Lets say that $content is the content of a textarea

/*Convert the http/https to link */
     $content = preg_replace('!((https://|http://)+[a-z0-9_./?=&-]+)!i', '<a target="_blank" href="$1">$1</a> ', nl2br($_POST['helpcontent'])." ");
/*Convert the www. to link prepending http://*/
     $content = preg_replace('!((www\.)+[a-z0-9_./?=&-]+)!i', '<a target="_blank" href="http://$1">$1</a> ', $content." ");

This was working ok for links, but realised that it was breaking the markup when an image is within the text...

I am trying like this now:

$content = preg_replace('!\s((https?://|http://)+[a-z0-9_./?=&-]+)!i', ' <a href="$1">$1</a> ', nl2br($_POST['content'])." ");
$content = preg_replace('!((www\.)+[a-z0-9_./?=&-]+)!i', '<a target="_blank" href="http://$1">$1</a> ', $content." ");

As is the images are respected, but the problem is that url's with http:// or https:// format won't be converted now..:

google.com -> Not converted (as expected)

www.google.com -> Well Converted

http://google.com -> Not converted (unexpected)

https://google.com -> Not converted (unexpected)

What am I missing?

-EDIT-

Current almost working solution:

$content = preg_replace('!(\s|^)((https?://)+[a-z0-9_./?=&-]+)!i', ' <a href="$2" target="_blank">$2</a> ', nl2br($_POST['content'])." ");
$content = preg_replace('!(\s|^)((www\.)+[a-z0-9_./?=&-]+)!i', '<a target="_blank" href="http://$2"  target="_blank">$2</a> ', $content." ");

The thing here is that if this is the input:

www.funcook.com http://www.funcook.com https://www.funcook.com funcook.com http://funcook.com https://funcook.com

All the urls I want (all, except name.domain) are converted as expected, but this is the output

www.funcook.com http://www.funcook.com https://www.funcook.com ; funcook.com http://funcook.com https://funcook.com

Note an ; is inserted, any idea why?

回答1:

try this:

preg_replace('!(\s|^)((https?://|www\.)+[a-z0-9_./?=&-]+)!i', ' <a href="$2">$2</a> ',$text);

It will pick up links beginning with http:// or with www.

Example



回答2:

You can't at 100%. Becuase there may be links such as stackoverflow.com which do not have www..

If you're only targeting those links:

!(www\.\S+)!i

Should work well enough for you.


EDIT: As for your newest question, as to why http links don't get converted but https do, Your first pattern only searches for https://, or http://. which isn't the case. Simplify it by replacing:

(https://|http://\.)

With

(https?://)

Which will make the s optional.



回答3:

Another method to go about adding hyperlinks is that you could take the text that you want to parse for links, and explode it into an array. Then loop through it using foreach (very fast function - http://www.phpbench.com/) and change anything that starts with http://, or https://, or www., or ends with .com/.org/etc into a link.

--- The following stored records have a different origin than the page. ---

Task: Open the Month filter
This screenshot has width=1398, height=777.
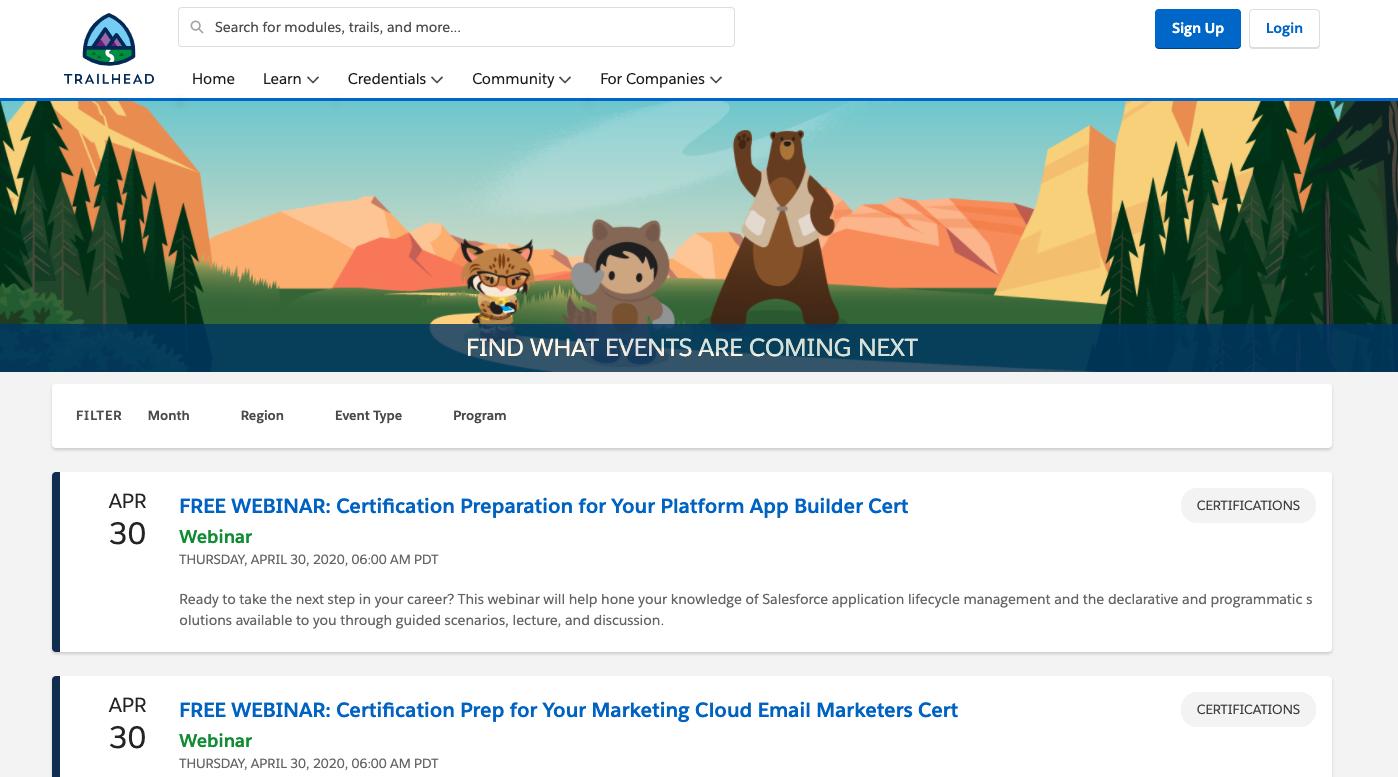Action: point(168,415)
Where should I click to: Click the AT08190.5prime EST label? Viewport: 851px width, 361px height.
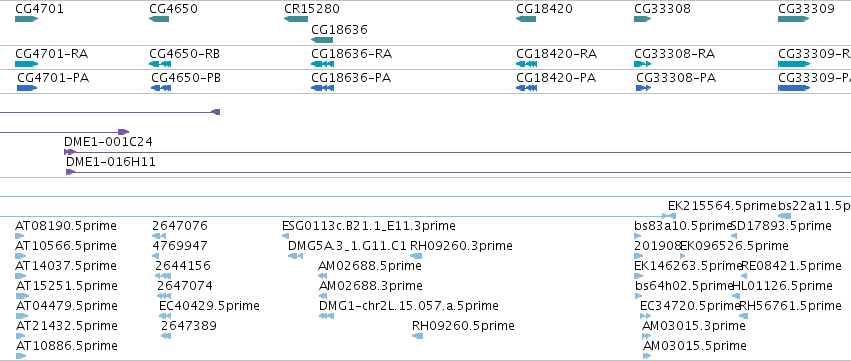coord(66,226)
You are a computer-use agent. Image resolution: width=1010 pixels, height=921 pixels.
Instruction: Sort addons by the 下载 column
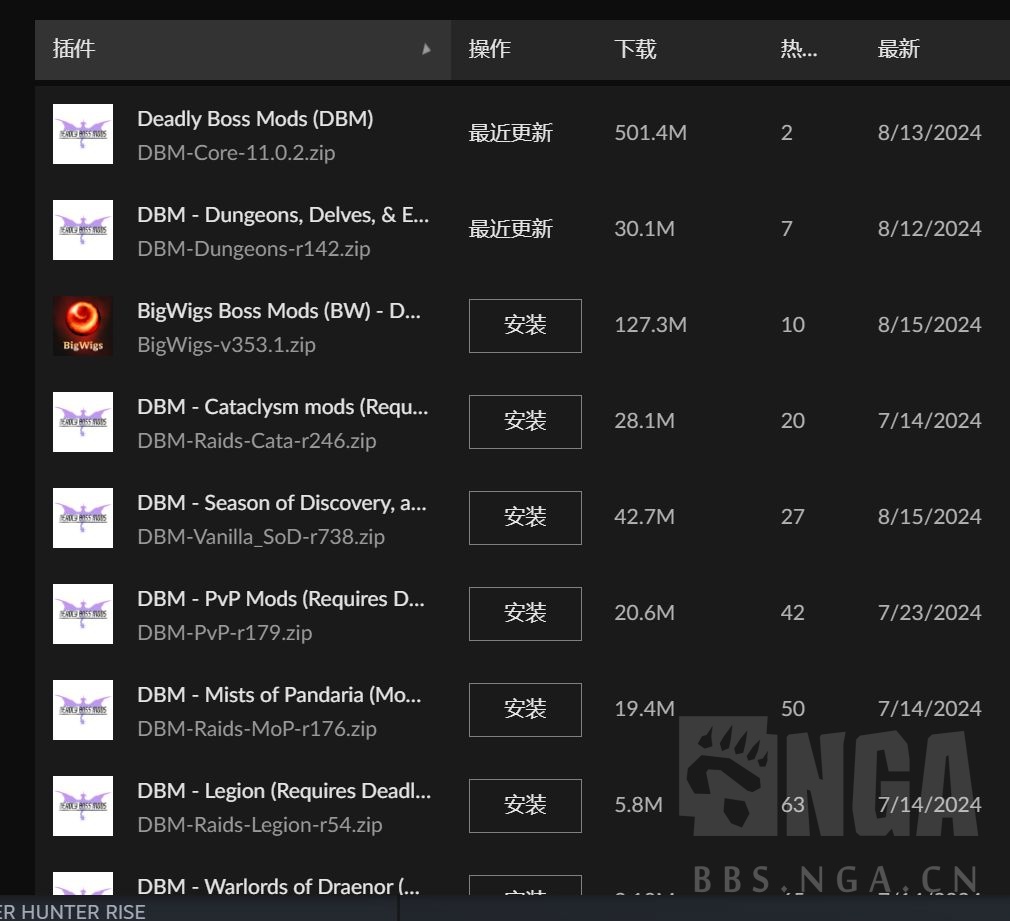tap(636, 49)
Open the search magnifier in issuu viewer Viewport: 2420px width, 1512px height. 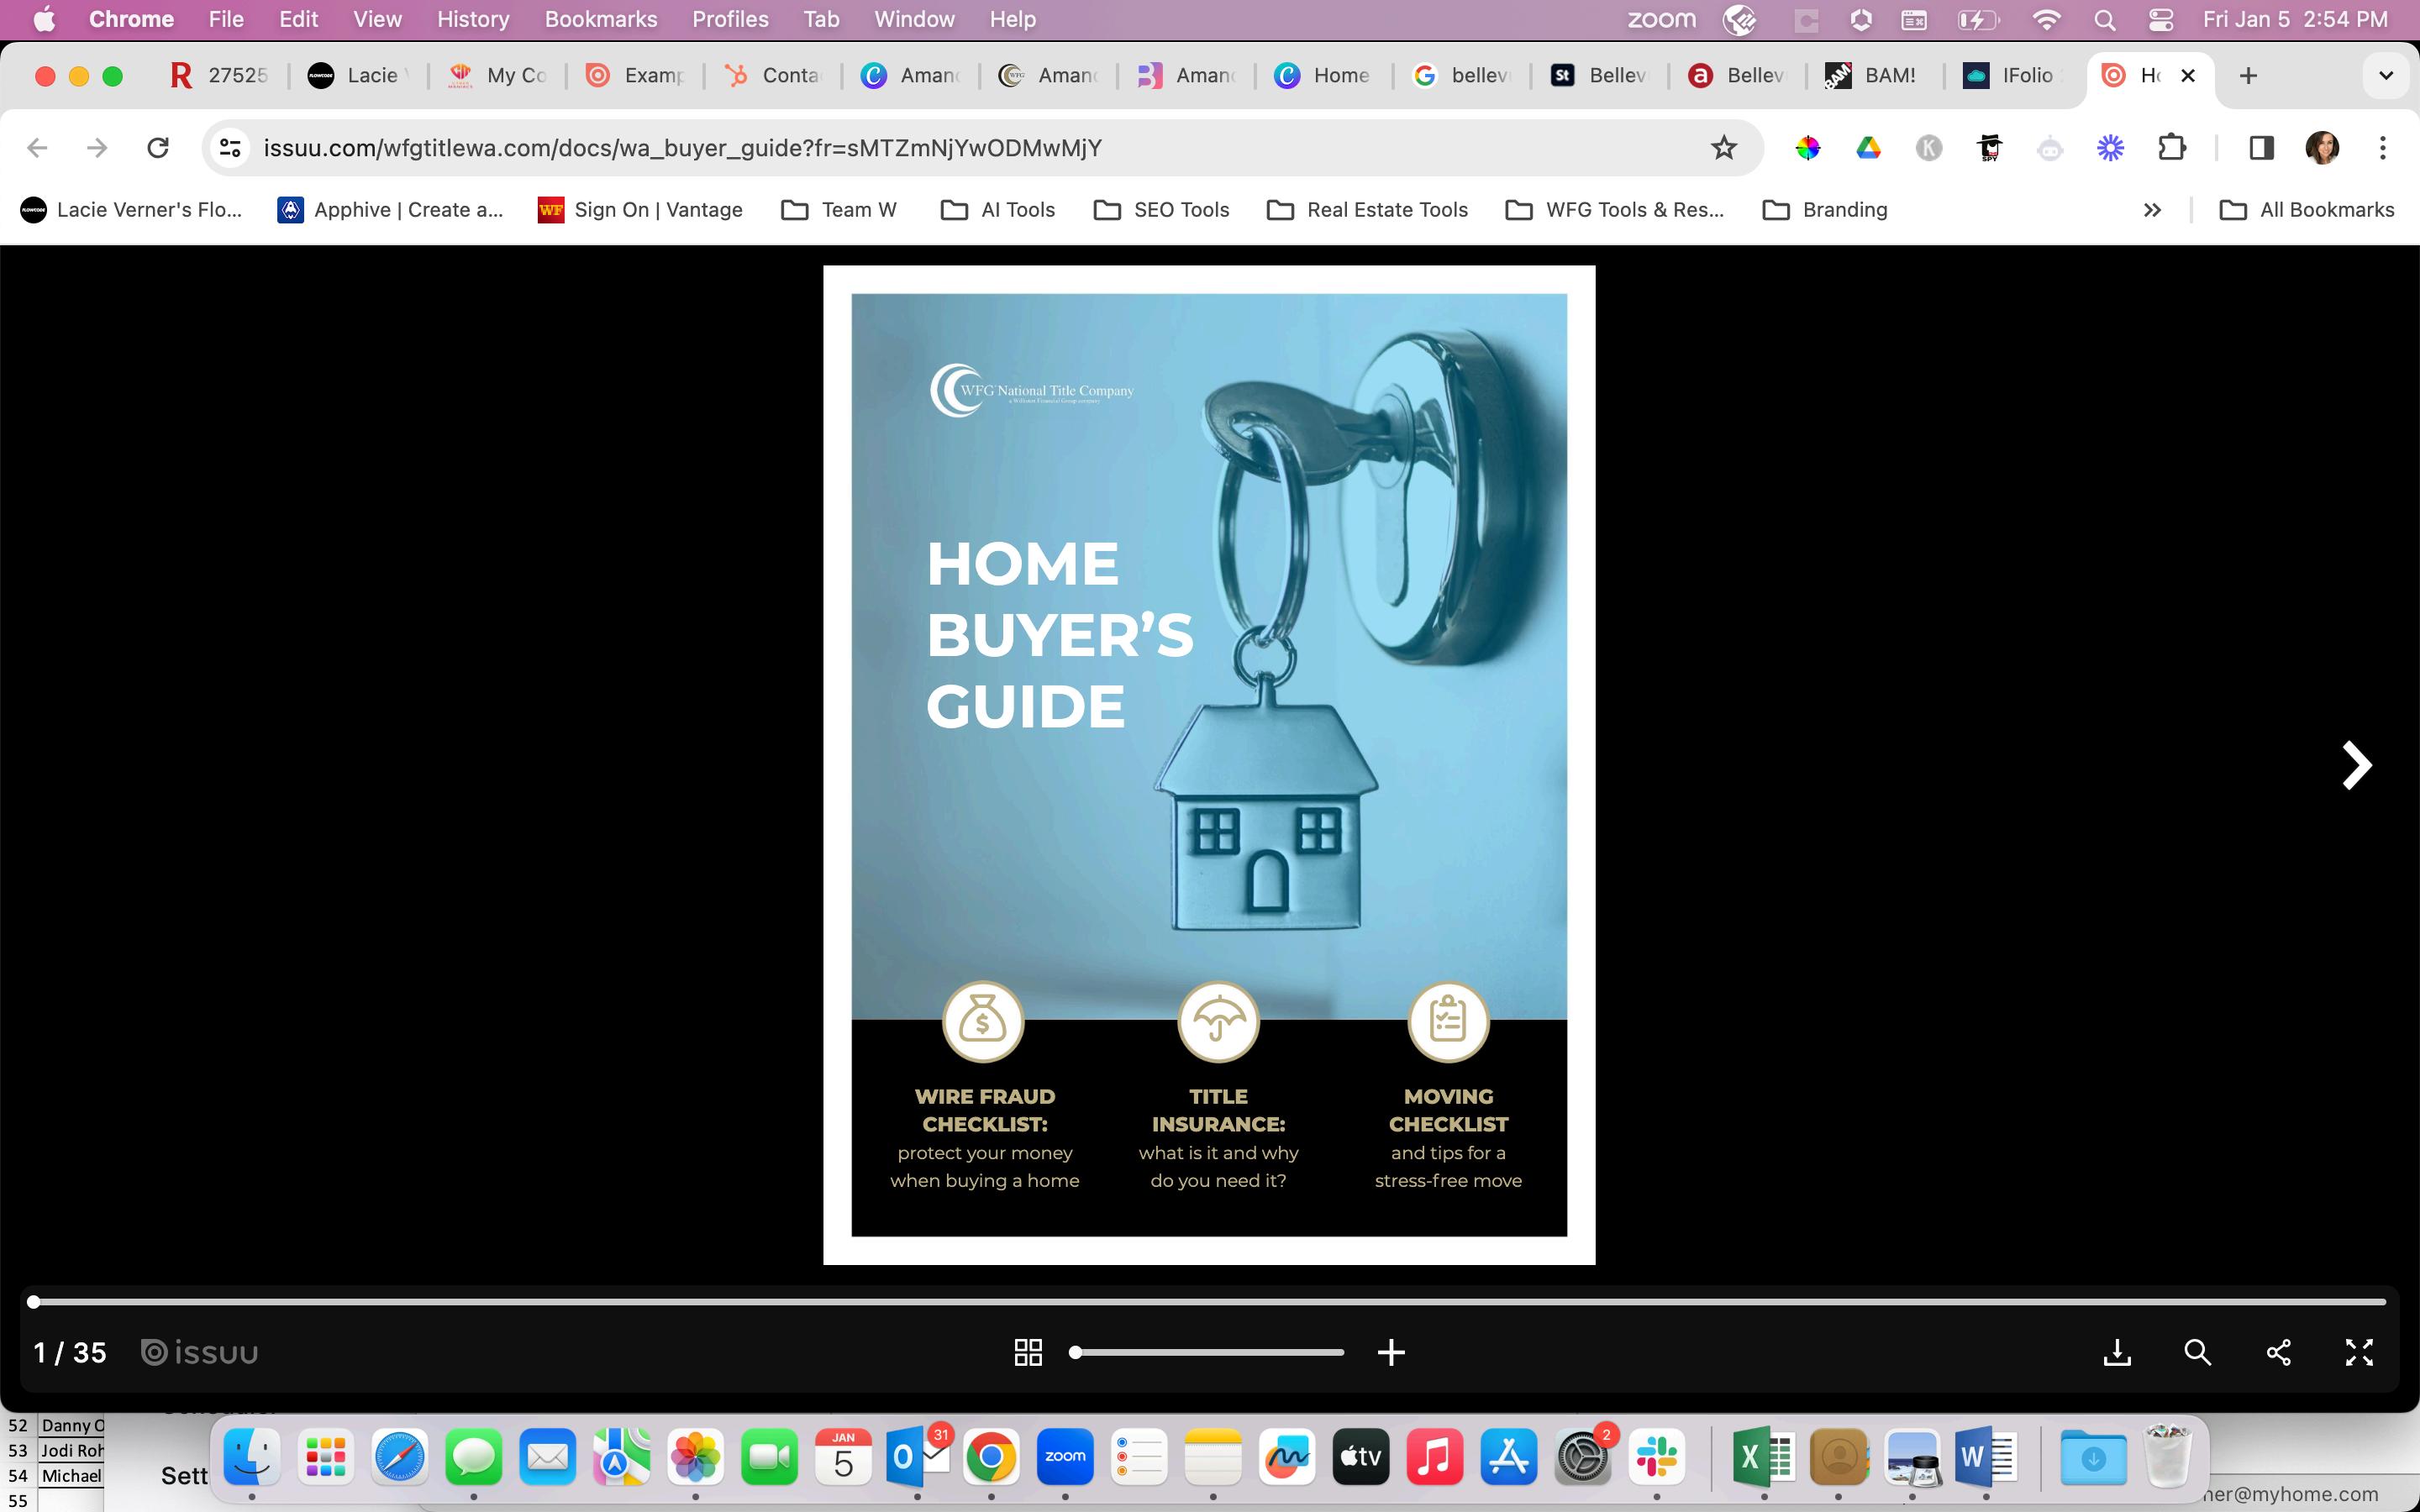(2197, 1353)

I'm thinking maybe something like this:

$userTextArray = explode(" ",$userText);
foreach( $userTextArray as &$word){
    //if statements to test if if it starts with www. or ends with .com or whatever else
    //change $word so that it is a link
}

Your changes will be reflected in the array since you had the "&" before $userText in your foreach statement. Now just implode the array back into a string and you're good to go.

This made sense in my head... But I'm not 100% sure that this is what you're looking for



回答4:

I had similar problem. Here is function which helped me. Maybe it will fit your needs to:

function clHost($Address) { 
   $parseUrl = parse_url(trim($Address)); 
   return  str_replace ("www.","",trim(trim($parseUrl[host] ? $parseUrl[host].$parseUrl[path] :  $parseUrl[path]),'/'));
}

This function will return domain without protocol and "www", so you can add them yourself later.

For example:

$url = "http://www.". clHost($link);

I did it like that, because I couldn't find good regexp.



回答5:

\s((https?://|www.)+[a-z0-9_./?=&-]+)

The problem is that your starting \s is forcing the match to start with a space, so, if you don't have that starting space your match fails. The reg exp is fine (without the \s), but to avoid replacing the images you need to add something to avoid matching them.

If the images are pure html use this: (?<!src=")((https?://|www.)+[a-z0-9_./?=&-]+)

That will look for src=" before the url, to ignore it.

If you use another mark up, tell me and I'll try to find another way to avoid the images.